Flagler County Health Department Director Patrick Johnson and his staff have been fielding calls from tourists worried about reports of “flesh-eating” bacteria on local beaches. One would-be tourist called this morning from Illinois, rethinking his trip to Florida. Johnson and his staff have been telling worried callers to relax: the reports are misleading or outright false.
The reports were prompted by a news story on WPEC-TV, a West Palm Beach station that reported on the case of a Treasure Coast man who had a “possible infection” from the vibrio vulnificus virus, and a “blanket alert from Jacksonville to the Panhandle to be careful.”
The news report features images of the beach. But the virus does not affect ocean-side beaches, Johnson says.
“Vibrio is in brackish water, it’s in brackish water everywhere,” Johnson said. “It’s also the bacteria that sometimes is in raw oysters, and people who have trouble with vibrio, it’s generally related to liver problems. This thing has been all over the media and there’s been a lot of misconceptions about it because they do say it’s in the ocean. It’s not in the ocean.”
For those wading or fishing in brackish waters, the virus can only infect them if they have cuts on their legs or feet.
The television news report claims that “The Florida Department of Health reported that 32 people have contracted the flesh-eating bacteria and 10 have died from the strain.” Not so: And so far this year, there’s only been 11 confirmed cases in all of Florida, and two fatalities–one in Lee, one in Dixie County, according to the department’s latest figures, which were last updated July 25.
By mid-afternoon Friday, the department had updated its figures as of Aug. 1, raising the confirmed cases to 13, and the fatalities to three, with the new fatality in Sarasota. Yet WTSP, a TV station in Tampa, was still incorrectly reporting 2013 tallies as those of 2014–even though the link it provided for the figures led to the Department of Health’s correct and much lower 2014 totals.
The virus can be fatal, but most of the time it isn’t. Last year, according to department figures, there were 41 cases statewide and 11 fatalities, one of them registered in Flagler County, though the infection had been contracted in Intracoastal waters in the Tomoka area in Volusia County.
There’s been no reported cases in Flagler this year, Johnson said.
The TV report begins with an anchor speaking alarmingly of “the high levels of the flesh-eating bacteria that have been reported in the waters off the Treasure Coast,” then cuts to a reporter positioned on a beach access walk, pointing at the ocean, though the report then quotes one person saying that the bacteria is present in brackish water, not in the ocean. The reporter repeats that there are “no confirmed cases on the Tresasure Coast nor in Palm Beach County,” but claims “the bulk” of the cases are in Volusia and Broward. Again, not the case: As of July 25, not a single case had been reported in Volusia or Broward, nor in St. Johns, for that matter. One, non-fatal case is recorded in Duval. Volusia had two reported cases last year, neither of them fatal.
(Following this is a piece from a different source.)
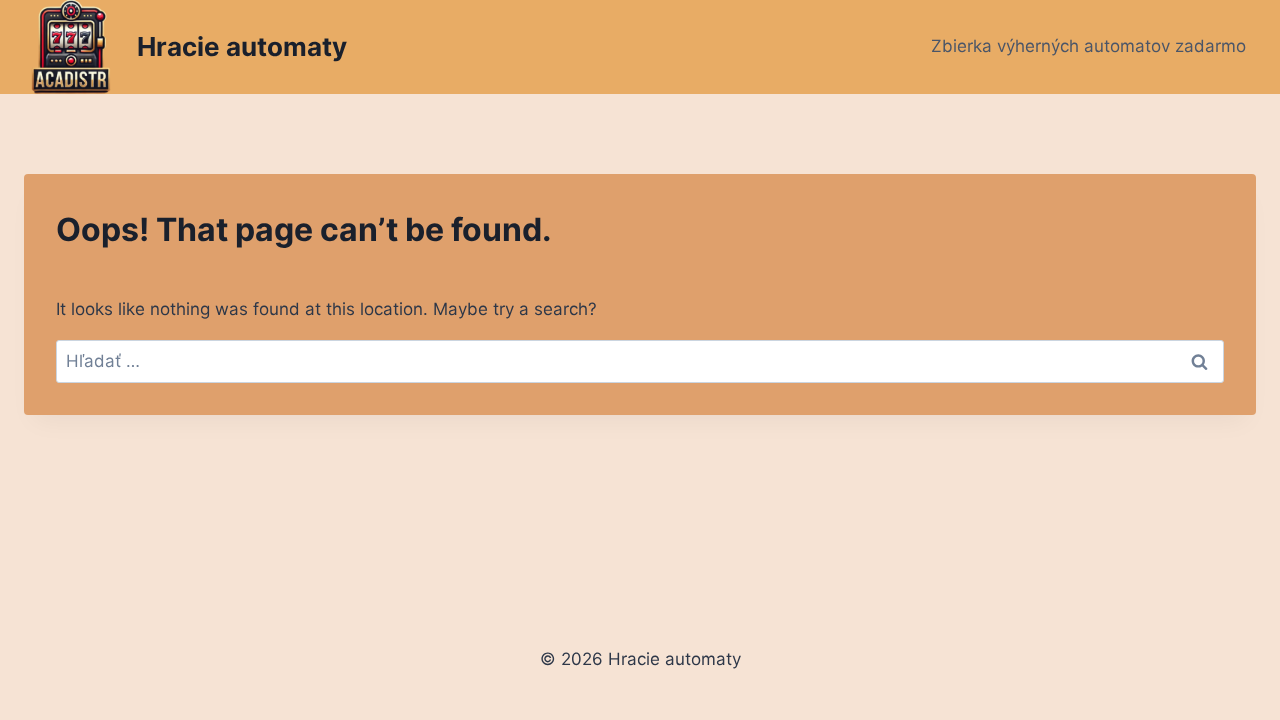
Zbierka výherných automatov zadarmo (1088, 46)
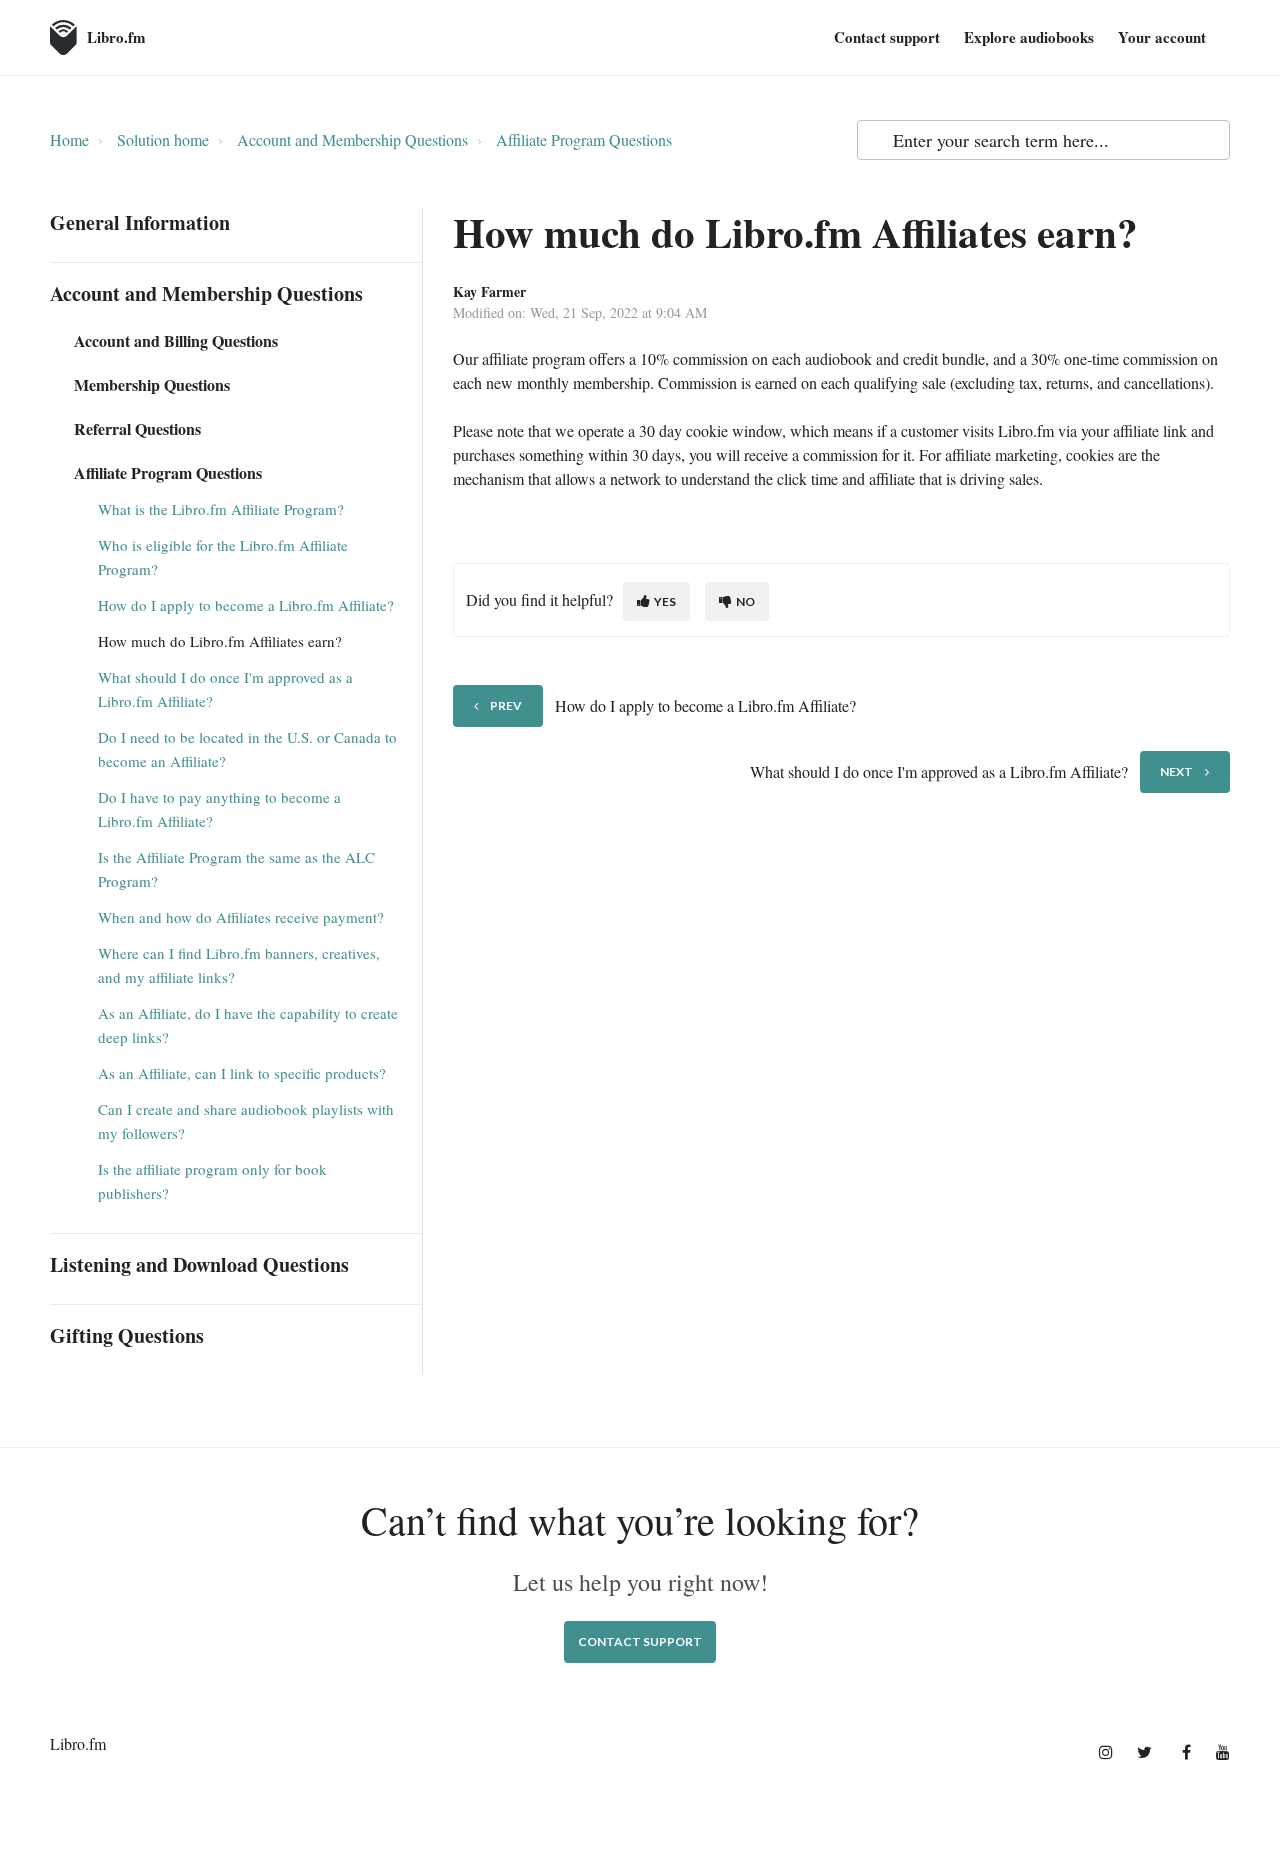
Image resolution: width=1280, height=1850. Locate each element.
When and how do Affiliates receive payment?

Broward had five, two of them fatal.
“This is the warmest time of year and the two things that always come up in terms of I guess publicity is vibrio vulnificus,” Johnson said, “and the other one which sometimes gets kind of mixed up, is naegleria, that’s the one people can be exposed to in the nose, when they are swimming in a lake,” but lakes with more stagnant waters, not spring-fed bodies of water. “People who swim in a lake should wear a nose clip, but that’s totally different from vibrio, and people mix them up.” Cases of naegleria are more rare than vibrio.
Health officials urge caution, not fear.
Regarding vibrio, “The message really is it’s in brackish water. If you have cuts in your feet or legs you shouldn’t be standing in that water, and you shouldn’t be consuming raw oysters,” Johnson said. And that man who called him from Illinois this morning, worried about visiting? He’s coming to Flagler Beach.